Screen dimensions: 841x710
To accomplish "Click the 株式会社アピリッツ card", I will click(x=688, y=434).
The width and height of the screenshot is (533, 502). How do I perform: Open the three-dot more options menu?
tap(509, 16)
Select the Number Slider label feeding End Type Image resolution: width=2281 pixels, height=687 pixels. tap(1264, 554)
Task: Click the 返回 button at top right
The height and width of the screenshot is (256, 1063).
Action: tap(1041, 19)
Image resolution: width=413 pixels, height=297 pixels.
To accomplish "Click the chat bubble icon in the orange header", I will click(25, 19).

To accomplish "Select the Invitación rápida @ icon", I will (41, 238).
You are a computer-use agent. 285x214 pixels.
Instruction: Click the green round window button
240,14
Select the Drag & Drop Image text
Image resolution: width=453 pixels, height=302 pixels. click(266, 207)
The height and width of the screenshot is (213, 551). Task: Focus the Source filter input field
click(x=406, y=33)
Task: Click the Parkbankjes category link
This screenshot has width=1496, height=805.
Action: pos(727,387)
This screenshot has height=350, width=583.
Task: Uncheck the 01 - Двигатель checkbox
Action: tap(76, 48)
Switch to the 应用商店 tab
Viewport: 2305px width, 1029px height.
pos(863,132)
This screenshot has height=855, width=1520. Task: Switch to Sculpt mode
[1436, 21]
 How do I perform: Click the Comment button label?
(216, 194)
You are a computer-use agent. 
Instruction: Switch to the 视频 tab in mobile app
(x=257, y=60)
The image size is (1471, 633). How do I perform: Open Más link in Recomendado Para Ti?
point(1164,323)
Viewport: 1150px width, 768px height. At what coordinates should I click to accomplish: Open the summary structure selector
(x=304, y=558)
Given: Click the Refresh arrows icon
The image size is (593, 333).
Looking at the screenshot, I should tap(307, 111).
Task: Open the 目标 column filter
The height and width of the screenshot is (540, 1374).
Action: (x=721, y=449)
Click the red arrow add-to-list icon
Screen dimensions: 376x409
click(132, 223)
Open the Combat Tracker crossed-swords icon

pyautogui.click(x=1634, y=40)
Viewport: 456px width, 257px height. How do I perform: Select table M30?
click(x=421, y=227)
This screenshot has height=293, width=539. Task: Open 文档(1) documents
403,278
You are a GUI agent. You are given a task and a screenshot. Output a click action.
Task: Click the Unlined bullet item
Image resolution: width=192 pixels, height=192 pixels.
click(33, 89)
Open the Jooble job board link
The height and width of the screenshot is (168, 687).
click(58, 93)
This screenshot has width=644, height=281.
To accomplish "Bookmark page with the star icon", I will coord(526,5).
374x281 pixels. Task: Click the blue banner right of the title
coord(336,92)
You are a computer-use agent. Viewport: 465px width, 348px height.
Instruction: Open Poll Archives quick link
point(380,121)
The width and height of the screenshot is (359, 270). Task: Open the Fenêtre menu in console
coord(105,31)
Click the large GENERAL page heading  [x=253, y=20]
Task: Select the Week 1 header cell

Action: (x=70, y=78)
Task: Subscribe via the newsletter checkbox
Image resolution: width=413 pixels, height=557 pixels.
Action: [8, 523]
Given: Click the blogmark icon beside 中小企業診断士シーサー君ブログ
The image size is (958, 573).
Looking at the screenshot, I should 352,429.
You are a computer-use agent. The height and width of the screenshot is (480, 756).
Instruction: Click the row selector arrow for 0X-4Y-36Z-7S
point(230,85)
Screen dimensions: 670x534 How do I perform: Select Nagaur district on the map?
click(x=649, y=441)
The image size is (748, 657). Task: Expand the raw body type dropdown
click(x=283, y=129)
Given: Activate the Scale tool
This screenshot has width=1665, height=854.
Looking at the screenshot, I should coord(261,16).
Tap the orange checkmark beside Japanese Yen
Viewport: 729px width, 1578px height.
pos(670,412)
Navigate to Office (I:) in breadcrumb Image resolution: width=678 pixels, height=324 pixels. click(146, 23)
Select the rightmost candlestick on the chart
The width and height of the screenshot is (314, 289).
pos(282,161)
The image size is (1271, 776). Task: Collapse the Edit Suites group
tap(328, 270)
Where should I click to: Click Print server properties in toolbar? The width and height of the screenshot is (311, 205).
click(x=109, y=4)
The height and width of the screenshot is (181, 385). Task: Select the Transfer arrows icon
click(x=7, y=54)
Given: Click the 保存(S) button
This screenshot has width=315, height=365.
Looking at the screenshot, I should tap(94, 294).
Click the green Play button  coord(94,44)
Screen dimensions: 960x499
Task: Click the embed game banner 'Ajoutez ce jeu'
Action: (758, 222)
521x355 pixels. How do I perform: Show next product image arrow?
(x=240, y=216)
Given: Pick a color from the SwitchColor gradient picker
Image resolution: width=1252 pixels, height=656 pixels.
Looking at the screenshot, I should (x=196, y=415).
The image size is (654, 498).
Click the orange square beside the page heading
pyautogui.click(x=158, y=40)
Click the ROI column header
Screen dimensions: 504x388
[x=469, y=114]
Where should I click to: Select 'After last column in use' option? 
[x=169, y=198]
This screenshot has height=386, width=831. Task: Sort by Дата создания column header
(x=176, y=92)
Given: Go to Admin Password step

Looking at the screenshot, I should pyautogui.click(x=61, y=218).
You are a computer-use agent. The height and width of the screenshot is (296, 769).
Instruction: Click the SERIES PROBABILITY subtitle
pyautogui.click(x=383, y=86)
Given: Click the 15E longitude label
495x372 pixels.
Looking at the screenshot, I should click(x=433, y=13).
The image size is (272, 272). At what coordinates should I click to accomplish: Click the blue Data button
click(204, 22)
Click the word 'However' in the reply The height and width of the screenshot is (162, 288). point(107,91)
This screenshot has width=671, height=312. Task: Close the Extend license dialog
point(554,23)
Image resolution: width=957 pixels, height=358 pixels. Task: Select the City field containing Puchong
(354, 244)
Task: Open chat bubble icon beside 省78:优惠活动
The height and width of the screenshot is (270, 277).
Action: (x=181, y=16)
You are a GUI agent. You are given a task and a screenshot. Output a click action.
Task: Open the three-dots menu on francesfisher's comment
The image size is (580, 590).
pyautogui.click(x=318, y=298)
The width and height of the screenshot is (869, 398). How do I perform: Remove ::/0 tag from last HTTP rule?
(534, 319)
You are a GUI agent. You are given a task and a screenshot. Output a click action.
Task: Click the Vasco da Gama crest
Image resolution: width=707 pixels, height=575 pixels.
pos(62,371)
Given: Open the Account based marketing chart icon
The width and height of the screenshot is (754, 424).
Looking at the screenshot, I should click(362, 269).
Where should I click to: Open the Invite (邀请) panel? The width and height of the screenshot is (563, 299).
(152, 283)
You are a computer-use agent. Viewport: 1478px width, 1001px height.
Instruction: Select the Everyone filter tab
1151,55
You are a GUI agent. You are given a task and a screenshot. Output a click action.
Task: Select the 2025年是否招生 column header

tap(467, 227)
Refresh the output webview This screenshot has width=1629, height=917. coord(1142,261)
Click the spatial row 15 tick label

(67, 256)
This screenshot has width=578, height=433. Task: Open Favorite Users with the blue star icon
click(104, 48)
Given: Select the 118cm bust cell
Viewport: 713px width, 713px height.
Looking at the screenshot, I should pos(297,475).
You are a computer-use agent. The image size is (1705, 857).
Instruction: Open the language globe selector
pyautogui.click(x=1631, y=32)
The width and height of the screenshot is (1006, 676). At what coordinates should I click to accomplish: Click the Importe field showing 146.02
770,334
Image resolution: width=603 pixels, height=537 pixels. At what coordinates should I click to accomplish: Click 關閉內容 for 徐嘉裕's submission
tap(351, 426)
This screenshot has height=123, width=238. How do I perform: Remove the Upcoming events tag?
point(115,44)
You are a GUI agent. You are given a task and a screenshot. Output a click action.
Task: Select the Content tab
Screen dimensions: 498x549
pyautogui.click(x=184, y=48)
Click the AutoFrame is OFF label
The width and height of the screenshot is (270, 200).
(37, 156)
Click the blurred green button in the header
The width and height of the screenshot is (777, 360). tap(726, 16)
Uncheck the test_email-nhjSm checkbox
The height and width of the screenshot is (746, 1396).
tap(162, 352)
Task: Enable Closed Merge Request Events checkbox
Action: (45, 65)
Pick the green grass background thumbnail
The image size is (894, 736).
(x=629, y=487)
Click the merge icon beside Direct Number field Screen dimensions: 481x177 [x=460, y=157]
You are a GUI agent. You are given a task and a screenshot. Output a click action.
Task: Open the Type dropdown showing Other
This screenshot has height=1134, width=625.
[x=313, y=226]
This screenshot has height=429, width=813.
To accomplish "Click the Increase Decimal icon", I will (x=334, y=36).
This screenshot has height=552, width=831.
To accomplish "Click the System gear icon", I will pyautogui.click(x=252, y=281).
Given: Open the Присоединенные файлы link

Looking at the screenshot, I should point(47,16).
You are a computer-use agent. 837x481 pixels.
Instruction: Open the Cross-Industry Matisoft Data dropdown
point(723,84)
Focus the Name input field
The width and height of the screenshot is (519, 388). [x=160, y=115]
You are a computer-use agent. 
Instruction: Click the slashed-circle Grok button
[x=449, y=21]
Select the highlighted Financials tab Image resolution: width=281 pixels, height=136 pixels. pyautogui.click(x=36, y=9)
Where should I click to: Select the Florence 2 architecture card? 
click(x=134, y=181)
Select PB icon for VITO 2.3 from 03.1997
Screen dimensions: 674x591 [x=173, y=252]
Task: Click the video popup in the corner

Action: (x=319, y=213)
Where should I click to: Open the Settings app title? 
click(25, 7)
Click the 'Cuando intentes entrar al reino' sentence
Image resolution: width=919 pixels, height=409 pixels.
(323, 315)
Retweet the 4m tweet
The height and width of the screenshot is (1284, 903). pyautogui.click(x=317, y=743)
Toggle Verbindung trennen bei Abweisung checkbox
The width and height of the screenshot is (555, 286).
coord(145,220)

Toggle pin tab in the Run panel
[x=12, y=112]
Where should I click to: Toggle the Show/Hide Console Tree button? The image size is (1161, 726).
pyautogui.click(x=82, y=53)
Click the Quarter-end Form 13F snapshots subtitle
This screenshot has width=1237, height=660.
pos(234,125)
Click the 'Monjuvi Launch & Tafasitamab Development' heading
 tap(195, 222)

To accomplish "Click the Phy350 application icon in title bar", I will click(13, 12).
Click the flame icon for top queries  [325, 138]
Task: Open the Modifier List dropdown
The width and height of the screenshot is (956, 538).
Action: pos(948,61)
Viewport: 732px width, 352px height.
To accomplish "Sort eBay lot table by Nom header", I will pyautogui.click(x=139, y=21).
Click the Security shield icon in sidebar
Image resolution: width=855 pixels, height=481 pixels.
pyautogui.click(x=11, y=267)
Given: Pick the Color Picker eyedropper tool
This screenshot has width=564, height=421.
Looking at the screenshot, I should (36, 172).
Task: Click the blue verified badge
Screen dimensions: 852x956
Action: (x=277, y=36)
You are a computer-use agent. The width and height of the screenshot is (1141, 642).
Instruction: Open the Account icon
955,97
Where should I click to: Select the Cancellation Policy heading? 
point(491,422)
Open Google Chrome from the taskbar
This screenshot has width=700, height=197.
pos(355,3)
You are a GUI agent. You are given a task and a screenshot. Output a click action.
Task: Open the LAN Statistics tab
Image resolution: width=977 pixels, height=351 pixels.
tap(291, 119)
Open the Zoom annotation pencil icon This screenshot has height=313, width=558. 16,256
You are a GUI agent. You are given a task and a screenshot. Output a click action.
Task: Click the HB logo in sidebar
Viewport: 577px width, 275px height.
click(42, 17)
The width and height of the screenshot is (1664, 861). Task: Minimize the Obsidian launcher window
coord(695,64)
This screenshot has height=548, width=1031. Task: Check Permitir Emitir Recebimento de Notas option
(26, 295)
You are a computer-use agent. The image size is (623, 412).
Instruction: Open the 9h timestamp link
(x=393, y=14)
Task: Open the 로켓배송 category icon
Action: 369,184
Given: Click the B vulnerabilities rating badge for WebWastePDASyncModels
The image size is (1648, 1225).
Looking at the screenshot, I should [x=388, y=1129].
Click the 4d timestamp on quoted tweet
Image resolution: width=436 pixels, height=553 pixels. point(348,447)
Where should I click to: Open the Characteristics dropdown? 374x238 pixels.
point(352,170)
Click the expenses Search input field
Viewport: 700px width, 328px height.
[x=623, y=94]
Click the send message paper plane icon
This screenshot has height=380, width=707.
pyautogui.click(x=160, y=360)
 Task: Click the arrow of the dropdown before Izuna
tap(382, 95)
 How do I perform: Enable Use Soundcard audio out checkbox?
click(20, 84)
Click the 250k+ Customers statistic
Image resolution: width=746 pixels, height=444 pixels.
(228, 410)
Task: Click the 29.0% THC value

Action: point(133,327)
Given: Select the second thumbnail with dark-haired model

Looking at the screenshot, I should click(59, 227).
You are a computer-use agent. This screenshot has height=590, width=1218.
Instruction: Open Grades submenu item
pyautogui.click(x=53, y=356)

What the exercise asks —
Reproduce the rows verbatim, starting with the line containing "Click the red arrow add-to-list icon" and continuing through the line containing "Looking at the screenshot, I should coord(261,16).", including both of those lines.

Solved exercise —
Click the red arrow add-to-list icon
Screen dimensions: 376x409
click(132, 223)
Open the Combat Tracker crossed-swords icon

pyautogui.click(x=1634, y=40)
Viewport: 456px width, 257px height. How do I perform: Select table M30?
click(x=421, y=227)
This screenshot has height=293, width=539. Task: Open 文档(1) documents
403,278
You are a GUI agent. You are given a task and a screenshot. Output a click action.
Task: Click the Unlined bullet item
Image resolution: width=192 pixels, height=192 pixels.
click(33, 89)
Open the Jooble job board link
The height and width of the screenshot is (168, 687).
click(58, 93)
This screenshot has width=644, height=281.
To accomplish "Bookmark page with the star icon", I will coord(526,5).
374x281 pixels. Task: Click the blue banner right of the title
coord(336,92)
You are a computer-use agent. Viewport: 465px width, 348px height.
Instruction: Open Poll Archives quick link
point(380,121)
The width and height of the screenshot is (359, 270). Task: Open the Fenêtre menu in console
coord(105,31)
Click the large GENERAL page heading  [x=253, y=20]
Task: Select the Week 1 header cell

Action: (x=70, y=78)
Task: Subscribe via the newsletter checkbox
Image resolution: width=413 pixels, height=557 pixels.
Action: [8, 523]
Given: Click the blogmark icon beside 中小企業診断士シーサー君ブログ
The image size is (958, 573).
Looking at the screenshot, I should 352,429.
You are a computer-use agent. The height and width of the screenshot is (480, 756).
Instruction: Click the row selector arrow for 0X-4Y-36Z-7S
point(230,85)
Screen dimensions: 670x534 How do I perform: Select Nagaur district on the map?
click(x=649, y=441)
The image size is (748, 657). Task: Expand the raw body type dropdown
click(x=283, y=129)
Given: Activate the Scale tool
This screenshot has width=1665, height=854.
Looking at the screenshot, I should coord(261,16).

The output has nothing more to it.